The giant house that Hide built was paid for by the money he made losing to Bowe. A few years later, at a party, a man was killed at the house. Hide was not there at the time. Hide was in a lot of scrapes, that is for sure.
After the loss to Bowe, there was a quick fight for the vacant WBO title when Hide dropped and stopped Tony Tucker in just two rounds in 1997. Hide was just 25 when he regained the title. Hide stopped a lot of his opponents with both fists; he finished his career with 53 fights, 49 wins, 43 quick and just the four losses. When he lost to Bowe, he entered the ring unbeaten in 26 fights with 25 ending quick.
“It just seemed that something would always go wrong,” Hide once said to me. “I get a big fight; I get a win and then something happens, and it all goes wrong.” He was known as The Dancing Destroyer, a name given to him by Darkie Smith one night during a long drive back from somewhere like Preston. Well, that’s the version I remember; there are two or three versions to most Hide stories.
Hide did have some spectacular fallouts with people. There were court dates and legal threats. He was banned from a couple of channels for swearing. He would always apologise later. He did me like a kipper on Setanta and then a few years later, when his book was out, he repeated the word on BoxNation. “You are game for having me back,” he said, by way of a warning.
“Losing to Bowe made me tougher,” he once said. He had the ability to take big men out with just one punch and he could unravel. His two fights with the tough Joseph Chingangu serve as a perfect example of the good and the very bad Hide. Chingangu stopped Hide on a Harrison undercard in a shock, and then was stopped in a round when they fought again. Hide had been battling demons on the so-called safe side of the ropes. Everybody in the Herbie Hide business knew about his struggles, and today he might have got some help. He was, however, accused of some nasty stuff.

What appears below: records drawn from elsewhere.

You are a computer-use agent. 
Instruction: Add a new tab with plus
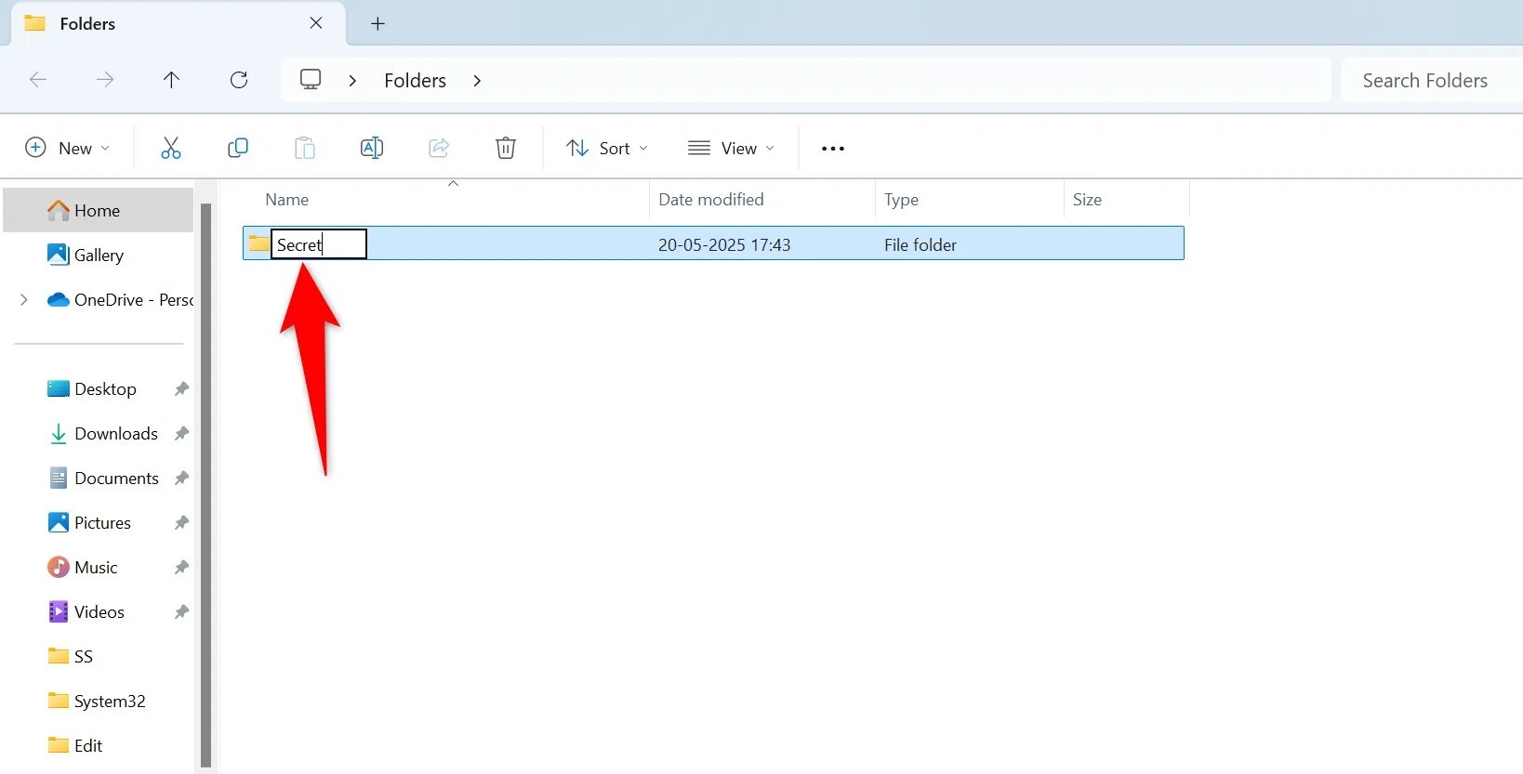[377, 24]
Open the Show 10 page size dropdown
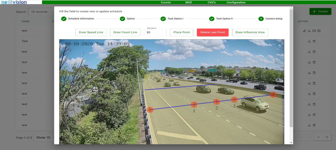 click(x=45, y=138)
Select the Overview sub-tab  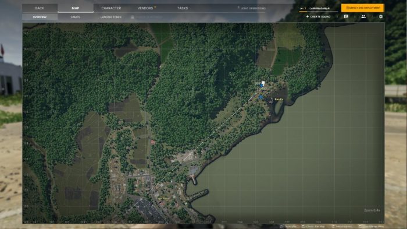coord(40,17)

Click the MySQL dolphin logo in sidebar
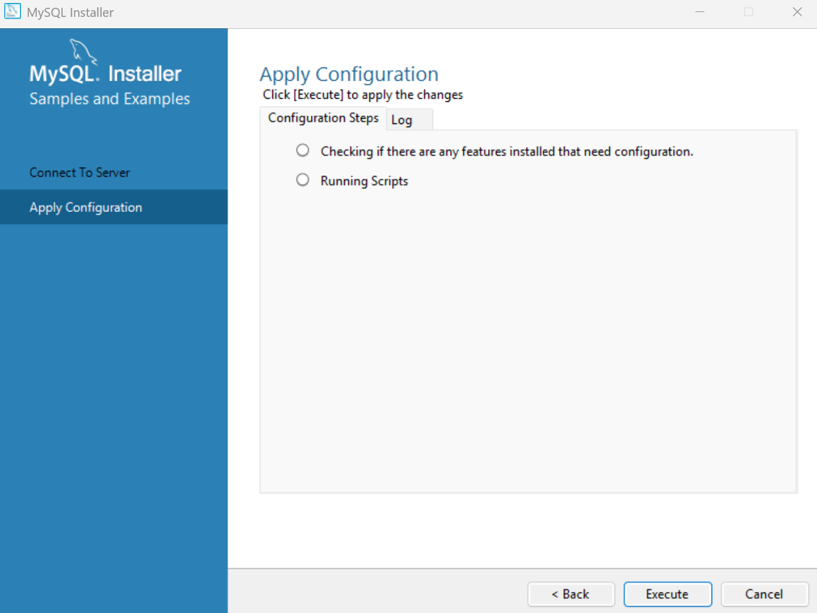coord(83,51)
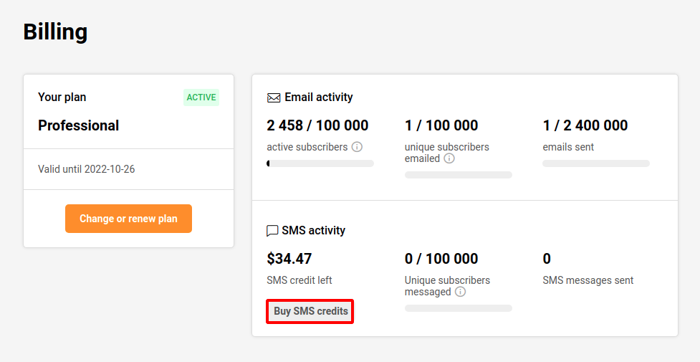Image resolution: width=700 pixels, height=362 pixels.
Task: Open the info icon next to active subscribers
Action: 357,147
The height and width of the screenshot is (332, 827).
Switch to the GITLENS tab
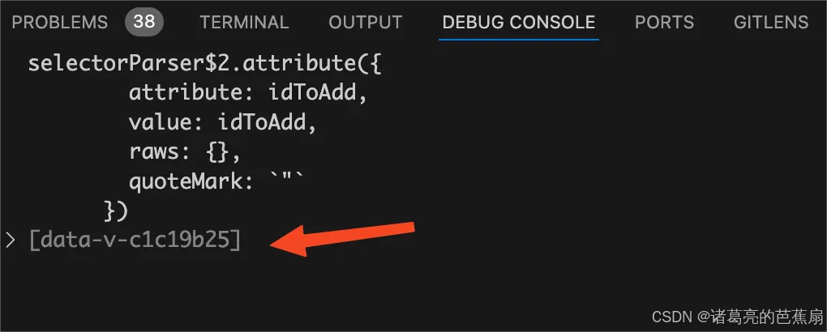tap(771, 22)
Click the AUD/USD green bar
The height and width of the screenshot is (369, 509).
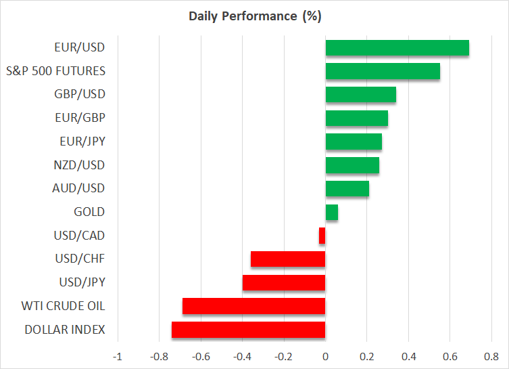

“Herbie never had a great lifestyle; I tried to make him think differently and change the way he lived,” said McDonnell. The nail idea, incidentally, was to improve concentration.
And then there are Hide’s crimes and misdemeanours. It’s a disturbing list with convictions, appeals, accusations going both ways, innocence, guilt, being cleared and being in bad, bad company. It’s a sad list of ugliness.
One sunny afternoon in 2007, in Hide’s gated community in Las Vegas, I was over interviewing him in his kitchen when Crocodile, aka Steve Fitch, wandered down from an upstairs bedroom. Crocodile was Mike Tyson’s eternal fixer and mouthpiece. He was a player in Las Vegas. I think Hide was Croc’s next project; at that time, Hide was simply putting a roof over a friend’s head. Crocodile had his child with him. “He’s a cool guy and needed somewhere to crash,” Hide told me with a shrug.
Hide could really fight. It is a pity that he gets no attention for his boxing. He was better at fighting than he ever was at criminality.